Well i have to say,those are some big numbers.But I wouldnt count my chickens until they hatch.Everything has a big boom,then falls and levels again.Just to many variables for me.


----------



## Tom G. Laury (May 24, 2008)

*Almonds*

Well anyway in spite of the whole free for all it is a real blessing to have all that money flowing down the pipeline. Last week there were shakers and sweepers being moved all over now the bottom dumps for the nuts are getting moved around. I personally haven't seen any loads of nuts being hauled yet but they are on the ground and drying. Once they get going there is like one semi per minute for 2months & more going up & down the highway next to my shop.
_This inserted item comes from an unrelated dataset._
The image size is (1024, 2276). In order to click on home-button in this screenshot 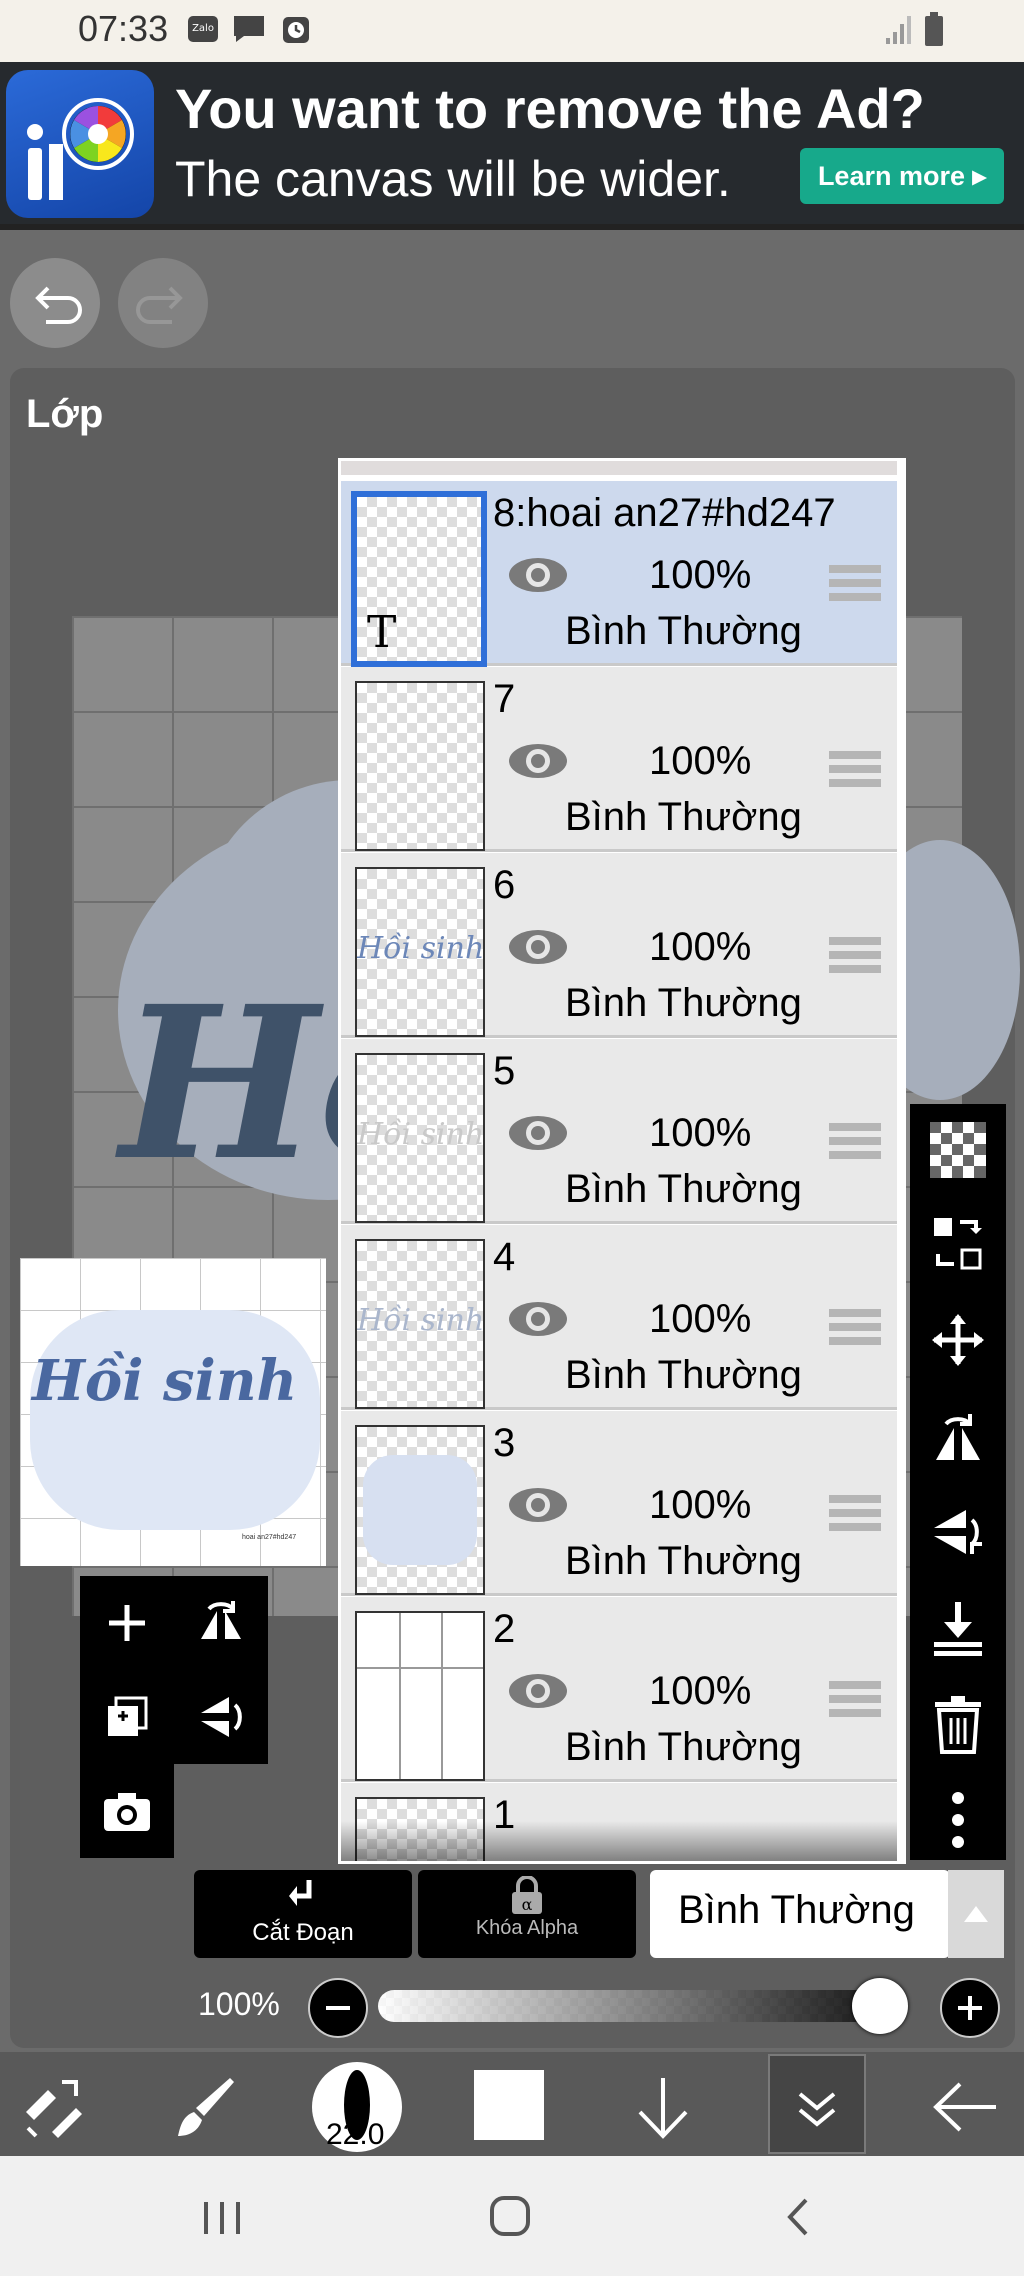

It is a production of a huge amount of high value food and I have to admit I am proud to be a part of the process!


----------



## Keith Jarrett (Dec 10, 2006)

TwT said:


> Looks like demand and price are going to keep going up. good sign
> 
> TwT, I saw nothing about price in your link.
> 
> ...


----------



## high rate of speed (Jan 4, 2008)

I have seen skivies wet on bolth sides.Market for bees or boxes wich ever you want to call it,going from one extreme to another.


----------



## Tom G. Laury (May 24, 2008)

*Wet dreams*

Also known as stepping over a dollar to pick up a dime


----------



## tecumseh (Apr 26, 2005)

keith writes:
P.S. volume does not equal price.

tecumseh sezs: but volume and (times) price does equal qross. since agriculturalgoods are inelastic (that's an economic concept) price and volume don't move exactly 1:1 in relations to one another. it is not uncommon for gross (for an individual) to expand when the crop is small and the price is large.


----------



## cow pollinater (Dec 5, 2007)

And none of it does any of us any good if the great state of California doesn't fix the water problem so that there are almonds for us to go to next year.


----------



## high rate of speed (Jan 4, 2008)

AAAAmen.


----------



## Flyer Jim (Apr 22, 2004)

*Whiskey*

front page of this weeks AgAlert , Almond crop?

http://www.cfbf.com/agalert/AgAlertStory.cfm?ID=1117&ck=0EEC27C419D0FE24E53C90338CDC8BC6

"Whiskey is for drinking, Water is for fighting over" Mark Twain

Jim


----------



## Tom G. Laury (May 24, 2008)

*Water & Whiskey*

Sam Clemens Knew what he was talking about!


----------



## Flyer Jim (Apr 22, 2004)

*Peripheral Canal*

Hey Tom,
How many more times are we going to get to vote on this one?
Jim


----------



## Tom G. Laury (May 24, 2008)

*Well here goes*

WE turned it down once already, right?

Doesn't it mostly benefit SoCal developers?

Correct me?

Gotta be honest...sometimes I think that the only thing that will save my home state is a prolonged drought...houses, crap construction, crap architecture, crap...better stop here. 

Flyer Jim I'm not sure but I think I know you...a beauty of anon posting...


----------



## Flyer Jim (Apr 22, 2004)

*what a coincidence*

My wife was just saying she thought I knew someone named Tom Laury....perhaps through high school sports in the 90's. (Our kids sports, not mine) swimming, water polo tournaments?

Jim


----------



## Tom G. Laury (May 24, 2008)

*Flyer Jim*

Me Sierra High School Class of 1971

Man Dos Palos used to kill us in football...Those bus rides back to Tollhouse were pretty quiet...Cowboys & Indians back then


----------